Nous passons d’un marketing omniprésent à un retour en force des équipes produits. Les directeurs marketing (CMO) se trouvent un peu en difficulté. La prochaine étape est de continuer à apprendre et de se plonger dans le concret. Emmanuelle Kleinmann, ancienne CMO d’Aircall, a parlé de croissance basée sur l’apprentissage (‘learning-led growth’). Pour moi, c’est crucial : expérimenter, apprendre, et mettre en œuvre. Avec la fin des cookies, des followers, des réseaux sociaux traditionnels et du funnel, il y a tout un nouveau chemin à créer.

À SXSW, Ian Beacraft a montré comment l’IA peut être intégrée dans nos processus de travail. En deux heures et demie de brainstorming avec l’IA, son équipe a pu créer 4 000 visuels et 12 landing pages, offrant ainsi différentes stratégies de communication. Ce n’est plus une question de se faire remplacer par l’IA, mais de l’intégrer pour aller plus vite et proposer des prototypes plus rapidement. C’est un outil de commercialisation très puissant.

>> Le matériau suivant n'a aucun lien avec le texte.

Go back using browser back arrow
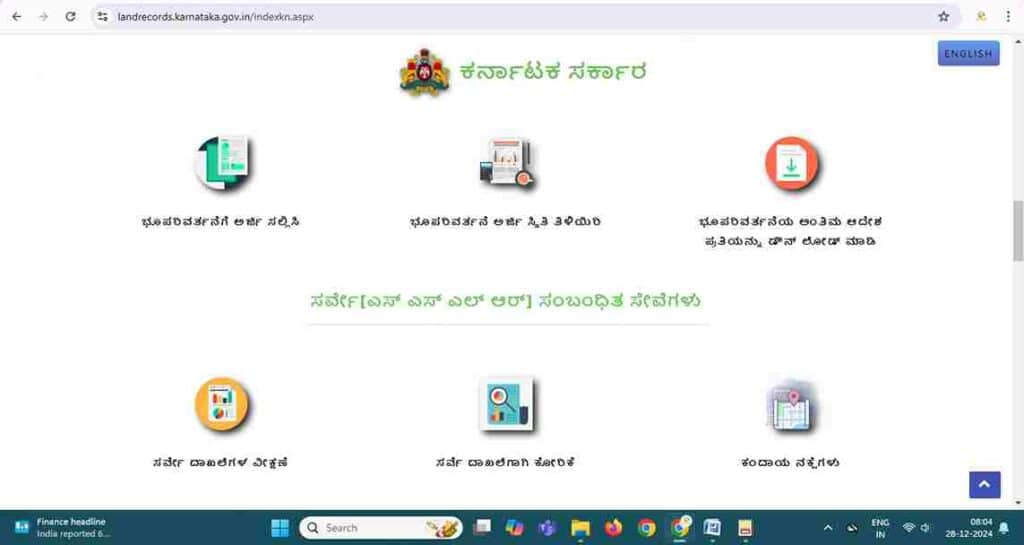This screenshot has width=1024, height=545. pyautogui.click(x=16, y=16)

Enfin, en ce qui concerne le marketing de contenu, on parle souvent de sa fin, car le contenu créé par les marques ne fonctionne plus. Un exemple intéressant sur Instagram est celui de la marque de bagagerie Away. Leurs vidéos les plus populaires sont celles créées en mode utilisateur, où des voyageurs montrent combien d’articles ils peuvent mettre dans un bagage, par opposition aux vidéos léchées de bagages en voyage. On voit très clairement que la stratégie de contenu a changé, avec des vidéos fabriquées par la marque en mode utilisateur obtenant des millions de vues, contre seulement des dizaines de milliers pour les vidéos plus soignées.